▸ **TASK TO COMPLETE**
Write out the listing below exactly, beginning at its first line and ending with the line that contains "Hide Bottom dotted line legend entry".

BEGIN SUPPLIED RECORDS

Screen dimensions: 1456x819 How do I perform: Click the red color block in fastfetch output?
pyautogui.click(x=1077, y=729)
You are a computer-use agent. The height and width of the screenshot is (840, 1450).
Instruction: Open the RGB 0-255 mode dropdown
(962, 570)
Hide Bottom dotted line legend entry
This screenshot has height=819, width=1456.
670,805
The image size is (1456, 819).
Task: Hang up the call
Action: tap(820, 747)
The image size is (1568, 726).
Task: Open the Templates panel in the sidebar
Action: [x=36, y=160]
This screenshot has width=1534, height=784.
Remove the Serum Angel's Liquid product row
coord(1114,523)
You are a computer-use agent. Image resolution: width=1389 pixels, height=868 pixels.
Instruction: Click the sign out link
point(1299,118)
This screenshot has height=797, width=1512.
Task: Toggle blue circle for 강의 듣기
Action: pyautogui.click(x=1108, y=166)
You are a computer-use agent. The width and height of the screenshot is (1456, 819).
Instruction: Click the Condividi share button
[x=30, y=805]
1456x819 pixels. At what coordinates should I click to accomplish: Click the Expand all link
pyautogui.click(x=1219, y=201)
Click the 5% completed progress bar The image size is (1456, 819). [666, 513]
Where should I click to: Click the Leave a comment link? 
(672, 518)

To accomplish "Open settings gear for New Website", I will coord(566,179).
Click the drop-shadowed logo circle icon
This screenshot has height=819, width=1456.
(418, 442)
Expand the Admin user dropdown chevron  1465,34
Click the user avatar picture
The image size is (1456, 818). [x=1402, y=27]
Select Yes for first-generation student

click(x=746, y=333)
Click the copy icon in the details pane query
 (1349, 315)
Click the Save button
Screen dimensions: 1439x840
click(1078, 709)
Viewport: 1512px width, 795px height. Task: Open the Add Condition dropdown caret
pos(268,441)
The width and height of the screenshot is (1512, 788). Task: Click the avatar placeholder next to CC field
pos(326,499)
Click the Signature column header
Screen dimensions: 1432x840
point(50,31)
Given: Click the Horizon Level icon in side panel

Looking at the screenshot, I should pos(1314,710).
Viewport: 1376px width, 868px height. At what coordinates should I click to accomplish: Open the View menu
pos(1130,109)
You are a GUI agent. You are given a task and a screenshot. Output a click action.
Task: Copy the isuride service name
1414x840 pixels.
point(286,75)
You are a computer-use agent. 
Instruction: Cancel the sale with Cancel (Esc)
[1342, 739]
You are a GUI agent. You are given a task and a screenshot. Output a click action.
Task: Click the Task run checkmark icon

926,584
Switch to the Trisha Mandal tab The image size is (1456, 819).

END SUPPLIED RECORDS

▸ **REPLY**
Screen dimensions: 1456x819 How do I perform: Click the red color block in fastfetch output?
pyautogui.click(x=1077, y=729)
You are a computer-use agent. The height and width of the screenshot is (840, 1450).
Instruction: Open the RGB 0-255 mode dropdown
(962, 570)
Hide Bottom dotted line legend entry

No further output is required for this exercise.